Unifomitarianism: Anthropogenic(ism), Conditional(ism), and Unavailability
Dirilis pertama di Facecbook pribadi.
Di dalam ilmu geologi kita mengenal prinsip uniformatarianism yang sering diungkapkan sebagai: "the present is the key to the past" (masa kini adalah kunci untuk masa lalu); yang maksudnya dengan mempelajari proses-proses di bumi yang terjadi pada masa sekarang ini, maka kita akan dapat menguraikan kejadian-kejadian bumi pada masa lampau yaitu dengan melihatnya pada "catatan" batuan (rock record) dan mengasumsikannya sebagai produk/respons dari proses kejadian di masa lalu yang serupa dengan yang terjadi pada masa kini. Prinsip uniformitarianism ini seringkali juga diasosiasikan dengan gradualism (proses yang berangsur), yang lawannya adalah catastrophism (katastrofe = "ancur-ancuran").

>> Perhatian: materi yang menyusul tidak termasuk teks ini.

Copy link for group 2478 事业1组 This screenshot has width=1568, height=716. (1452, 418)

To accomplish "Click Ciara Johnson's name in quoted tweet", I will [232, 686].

Dalam kegiatan riset, mengajar, dan menerapkan ilmu geologi sehari-hari di dunia kerja (mining, oil and gas, hazard, engineering geo, ground water) prinsip uniformitarianism ini mengejawantah dalam pemakaian model-model analog lingkungan pengendapan, sistem hidrologi sungai, letusan gunung api, dan sejenisnya untuk menerangkan fenomena-fenomena geologi purba, baik yang berupa reservoir migas, air, tubuh cebakan mineral terkait dengan vulkanisme, dan sebagainya.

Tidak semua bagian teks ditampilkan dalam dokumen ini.